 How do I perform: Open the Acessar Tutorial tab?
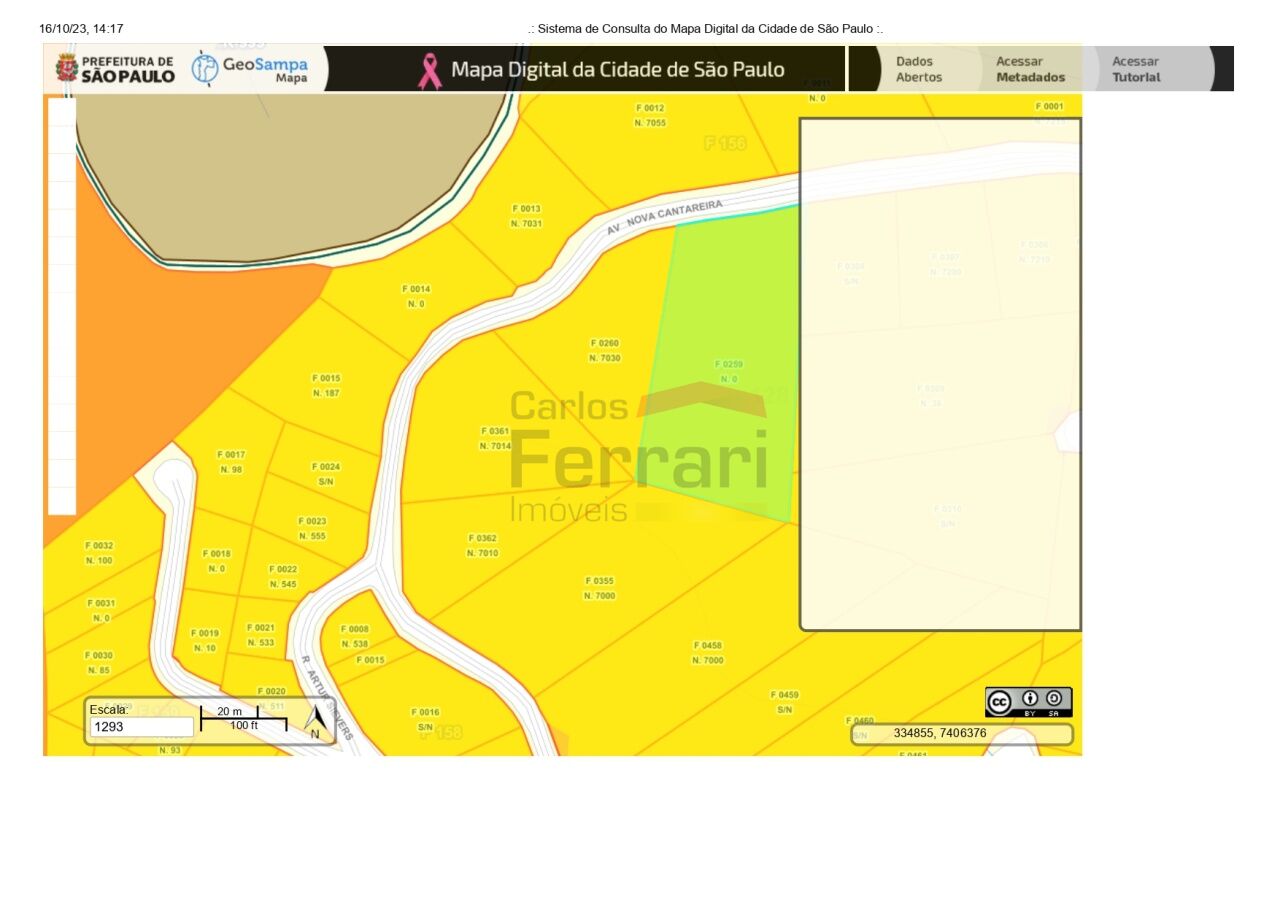(1136, 69)
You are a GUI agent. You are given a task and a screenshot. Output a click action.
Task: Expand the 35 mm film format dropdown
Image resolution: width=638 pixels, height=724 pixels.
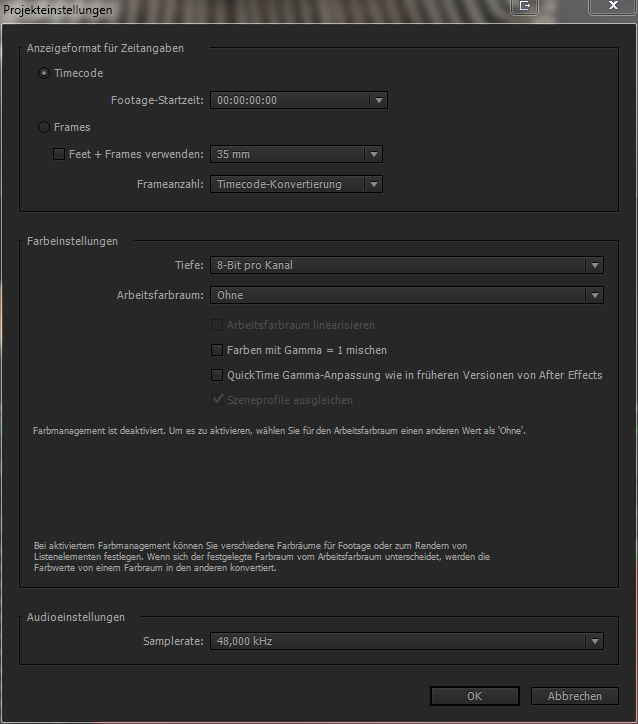(296, 155)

====================

Work instructions:
Exact copy, no pictures: write out all the records above.

Response to this exercise:
 How do I perform: Open the Acessar Tutorial tab?
(1136, 69)
You are a GUI agent. You are given a task and a screenshot. Output a click action.
Task: Expand the 35 mm film format dropdown
Image resolution: width=638 pixels, height=724 pixels.
(296, 155)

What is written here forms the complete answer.